## What needs to be done
Find the line that holds "You are a computer-use agent.", then repeat it and each line below it word for word through the end of the listing, leaving out pictures.

## Data shown
******************************

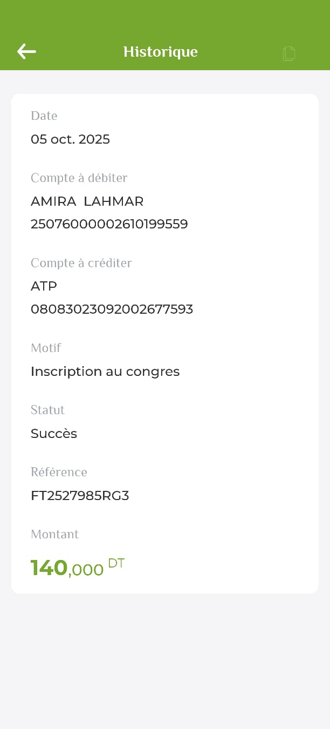The width and height of the screenshot is (330, 729).
Task: Select the reference code FT2527985RG3
Action: (x=80, y=496)
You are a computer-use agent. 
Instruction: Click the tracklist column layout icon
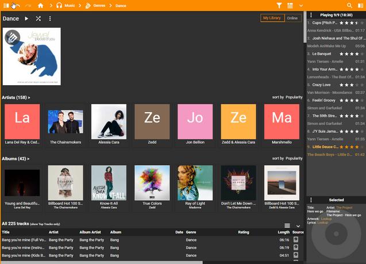click(x=287, y=226)
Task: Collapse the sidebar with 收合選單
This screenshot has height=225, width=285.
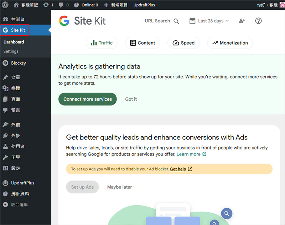Action: point(19,205)
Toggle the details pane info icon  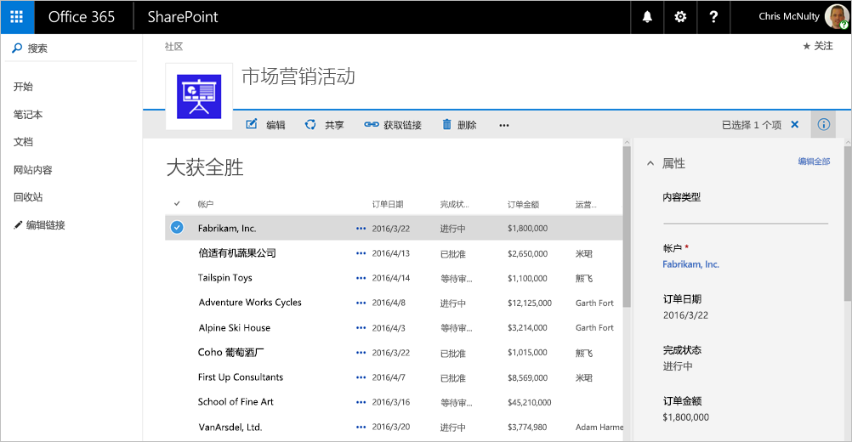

******************************

## Response to this exercise
You are a computer-use agent. 
Instruction: Click the tracklist column layout icon
click(x=287, y=226)
Task: Collapse the sidebar with 收合選單
This screenshot has height=225, width=285.
Action: point(19,205)
Toggle the details pane info icon  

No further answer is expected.